[PATCH 6/9] locking/qspinlock: Make CNA priority node inherit primary queue node ID

From: Waiman Long
Date: Tue Jul 28 2020 - 12:07:54 EST


When a lock waiter is not in a task context, has irq disabled or is a
RT task. It is considered at a higher priority and so will not be thrown
into the secondary queue to suffer additional lock acquisition latency.
However, if its node id is different from the primary queue node id,
we will have the situation that the primary queue node id is changed
mid-stream and the secondary queue may have nodes with the new node id
causing them to suffer undue delay.

One way to avoid this situation is to make the priority node inherit
the node id of the primary queue.
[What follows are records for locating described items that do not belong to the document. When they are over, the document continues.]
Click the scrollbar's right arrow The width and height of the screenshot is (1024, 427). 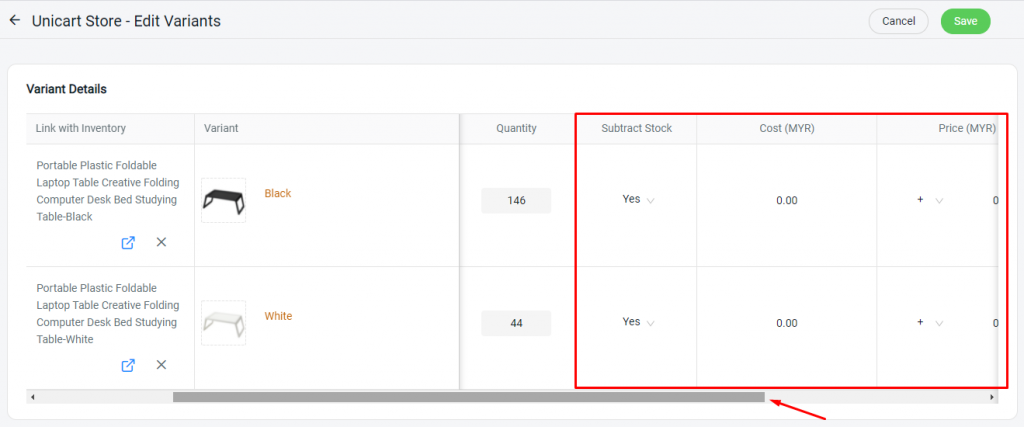992,397
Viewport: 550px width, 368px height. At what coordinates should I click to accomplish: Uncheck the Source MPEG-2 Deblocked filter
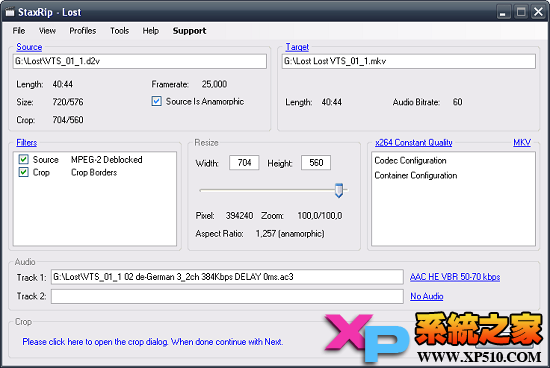[x=24, y=160]
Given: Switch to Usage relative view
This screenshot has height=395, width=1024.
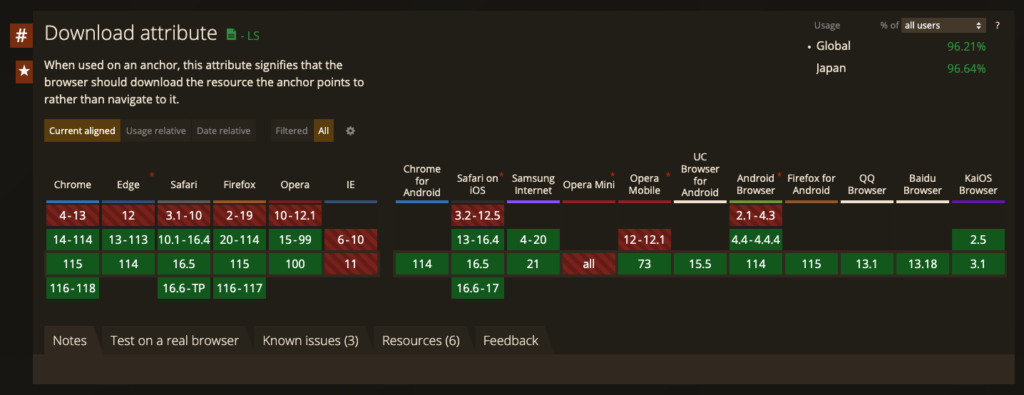Looking at the screenshot, I should (156, 131).
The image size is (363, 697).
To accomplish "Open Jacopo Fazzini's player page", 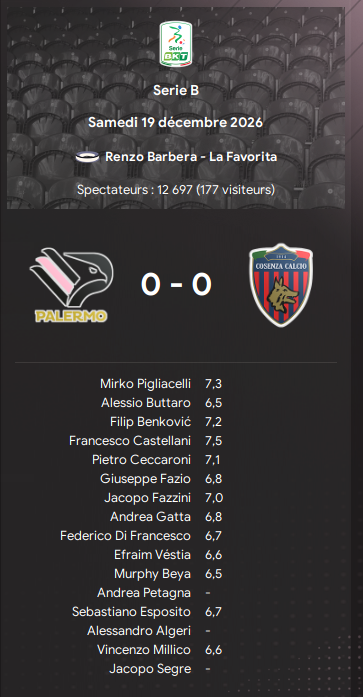I will coord(148,498).
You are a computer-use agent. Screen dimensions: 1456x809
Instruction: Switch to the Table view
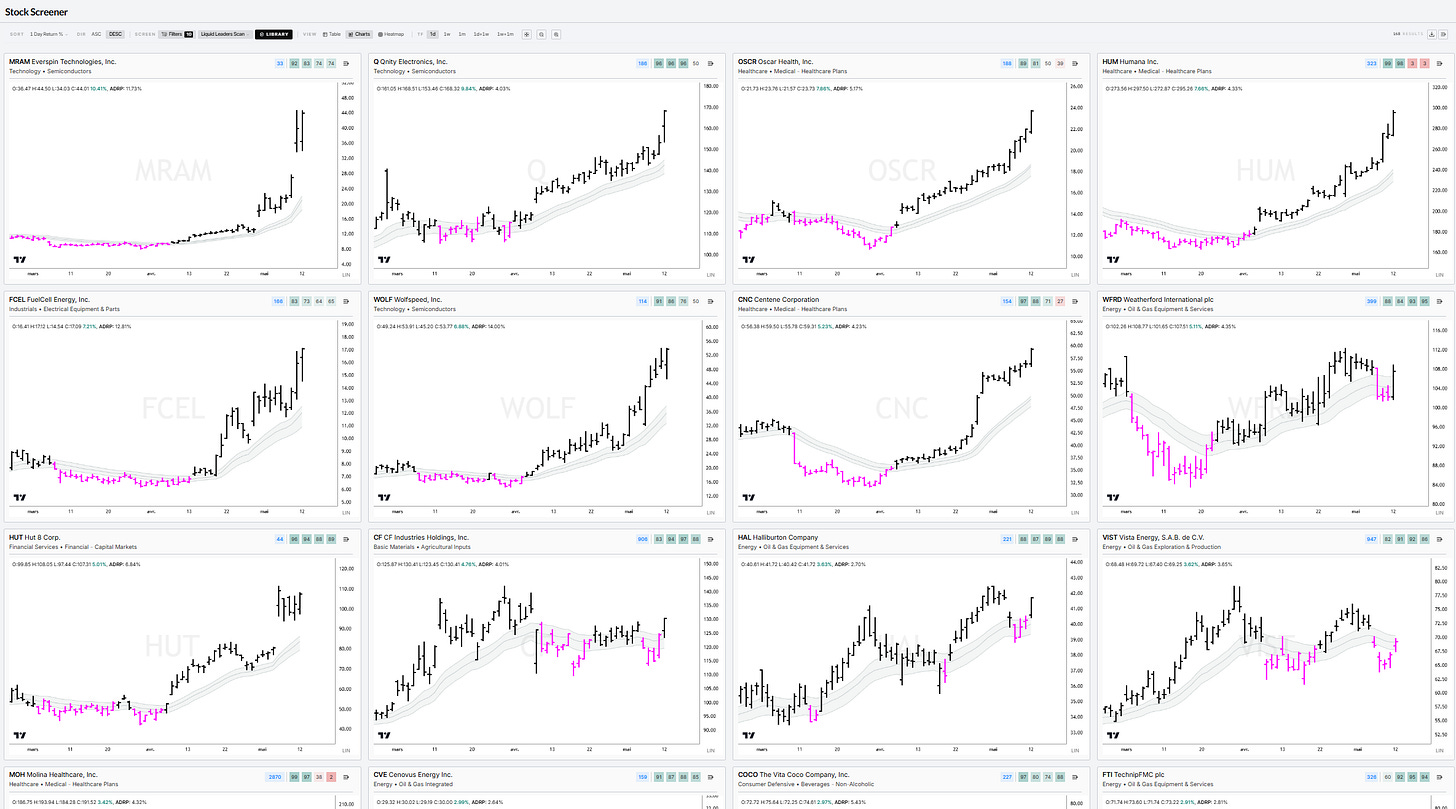pyautogui.click(x=331, y=34)
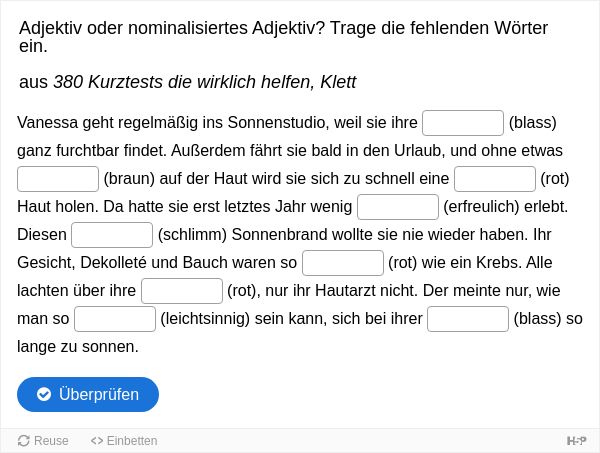
Task: Open the Reuse link text
Action: (51, 441)
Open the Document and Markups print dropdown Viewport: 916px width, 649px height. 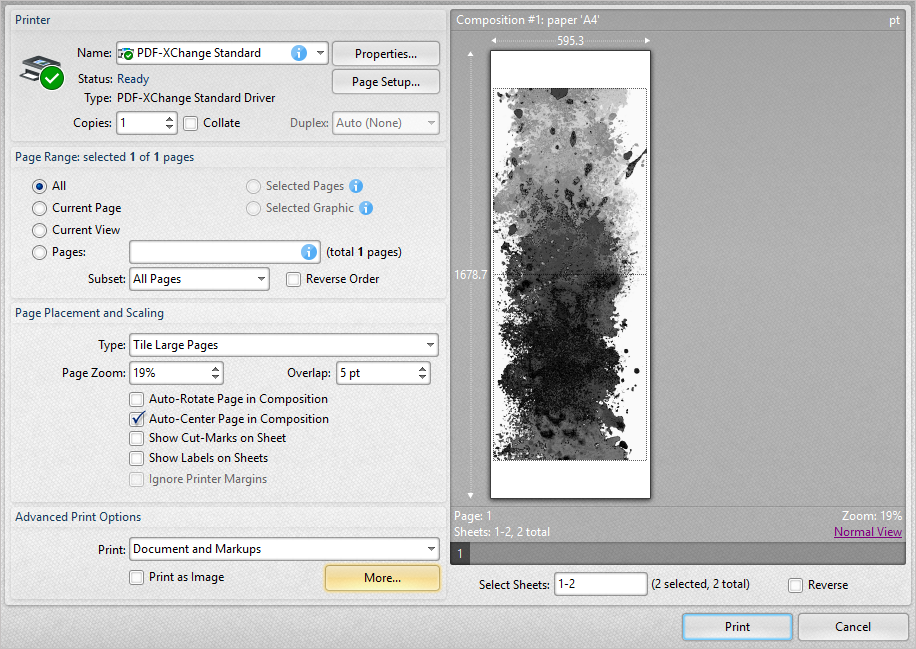pos(432,548)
That will require two numa node
fields in the CNA node - one for real numa node id and the other for
current numa node id. Since 16 bits are more than enough for node id,
we can split the current 32-bit field into two 16-bit ones without
affecting the structure size.

Signed-off-by: Waiman Long <longman@xxxxxxxxxx>
---
kernel/locking/qspinlock_cna.h | 27 ++++++++++++++++++++-------
1 file changed, 20 insertions(+), 7 deletions(-)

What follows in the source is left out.